Tal vez no proclaman ese deseo abiertamente ni dan vítores cada vez que
los derechos enfrentan las grandes olas, pero tampoco hacen nada por ir en su
ayuda y rescatarlos.
Pero
lo más grave es que entre esos espectadores fríos y distantes se
cuentan no sólo los que siempre han negado el carácter de
genuinos derechos a los derechos económicos, sociales y culturales, sino
algunos que hasta hace poco proclamaban su existencia sin dudas y reclamaban
con vehemencia una mayor atención sobre ellos. Los primeros han tratado
siempre a estos derechos como si fueran meros derechos en el papel, mientras
que los segundos empiezan ya a contemporizar con esa idea y a adoptar
“una actitud práctica similar” a la de los primeros, tal
como denuncia Eusebio Fernández.

__________

**TAREA ASIGNADA 1:**
Según el fragmento, ¿quién denuncia la adopción de «una actitud práctica similar»?
**TAREA ASIGNADA 2:**
Transcribe del fragmento todo lo que va desde "Tal vez no proclaman" hasta "ayuda y rescatarlos.".

__________

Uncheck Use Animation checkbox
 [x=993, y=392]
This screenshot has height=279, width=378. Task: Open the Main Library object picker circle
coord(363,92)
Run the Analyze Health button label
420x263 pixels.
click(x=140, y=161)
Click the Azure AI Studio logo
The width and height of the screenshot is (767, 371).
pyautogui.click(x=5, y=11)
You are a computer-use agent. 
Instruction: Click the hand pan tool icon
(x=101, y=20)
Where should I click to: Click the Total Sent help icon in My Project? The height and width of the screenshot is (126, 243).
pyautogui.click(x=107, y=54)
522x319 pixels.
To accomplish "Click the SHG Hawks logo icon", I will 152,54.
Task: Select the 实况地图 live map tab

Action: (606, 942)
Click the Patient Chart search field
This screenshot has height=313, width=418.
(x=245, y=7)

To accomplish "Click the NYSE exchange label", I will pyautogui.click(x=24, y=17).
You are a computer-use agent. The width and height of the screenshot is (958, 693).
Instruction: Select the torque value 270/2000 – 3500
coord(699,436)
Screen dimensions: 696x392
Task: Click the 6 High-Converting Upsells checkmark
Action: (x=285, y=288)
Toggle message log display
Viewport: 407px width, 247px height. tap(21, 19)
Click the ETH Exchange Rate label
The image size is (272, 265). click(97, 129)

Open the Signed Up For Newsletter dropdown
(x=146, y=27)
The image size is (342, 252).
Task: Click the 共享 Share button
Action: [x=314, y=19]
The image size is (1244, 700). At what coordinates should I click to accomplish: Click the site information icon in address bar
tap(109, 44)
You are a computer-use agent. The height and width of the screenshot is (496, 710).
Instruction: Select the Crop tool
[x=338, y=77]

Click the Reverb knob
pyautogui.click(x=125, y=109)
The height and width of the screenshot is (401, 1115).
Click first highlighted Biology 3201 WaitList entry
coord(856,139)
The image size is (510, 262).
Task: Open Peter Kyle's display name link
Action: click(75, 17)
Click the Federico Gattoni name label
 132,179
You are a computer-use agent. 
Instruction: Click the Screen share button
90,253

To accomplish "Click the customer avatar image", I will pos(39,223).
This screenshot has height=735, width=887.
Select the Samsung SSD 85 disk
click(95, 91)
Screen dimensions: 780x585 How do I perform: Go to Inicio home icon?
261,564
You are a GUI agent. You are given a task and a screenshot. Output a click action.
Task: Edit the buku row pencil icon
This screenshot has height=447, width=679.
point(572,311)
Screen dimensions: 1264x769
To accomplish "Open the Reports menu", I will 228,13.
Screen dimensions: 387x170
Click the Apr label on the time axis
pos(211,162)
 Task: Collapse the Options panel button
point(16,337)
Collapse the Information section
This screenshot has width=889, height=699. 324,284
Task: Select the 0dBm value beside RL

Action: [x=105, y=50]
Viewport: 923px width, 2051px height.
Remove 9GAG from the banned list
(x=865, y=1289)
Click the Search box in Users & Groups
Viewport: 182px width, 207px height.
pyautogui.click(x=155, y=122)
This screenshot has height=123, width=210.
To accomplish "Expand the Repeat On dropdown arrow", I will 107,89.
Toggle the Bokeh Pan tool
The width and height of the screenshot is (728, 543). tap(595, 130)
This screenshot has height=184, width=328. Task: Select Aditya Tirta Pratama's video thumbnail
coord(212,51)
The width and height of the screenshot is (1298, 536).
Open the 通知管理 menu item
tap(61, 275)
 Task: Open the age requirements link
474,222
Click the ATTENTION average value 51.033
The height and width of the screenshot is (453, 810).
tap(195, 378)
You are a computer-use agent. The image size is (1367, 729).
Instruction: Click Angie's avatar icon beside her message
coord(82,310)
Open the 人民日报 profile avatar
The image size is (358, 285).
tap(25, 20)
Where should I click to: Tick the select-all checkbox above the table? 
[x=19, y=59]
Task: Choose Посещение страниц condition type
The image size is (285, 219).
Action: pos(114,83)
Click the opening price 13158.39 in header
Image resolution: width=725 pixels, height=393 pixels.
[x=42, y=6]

__________

**RESPUESTA DEL EJERCICIO 1:**
Eusebio Fernández.

**RESPUESTA DEL EJERCICIO 2:**
Tal vez no proclaman ese deseo abiertamente ni dan vítores cada vez que
los derechos enfrentan las grandes olas, pero tampoco hacen nada por ir en su
ayuda y rescatarlos.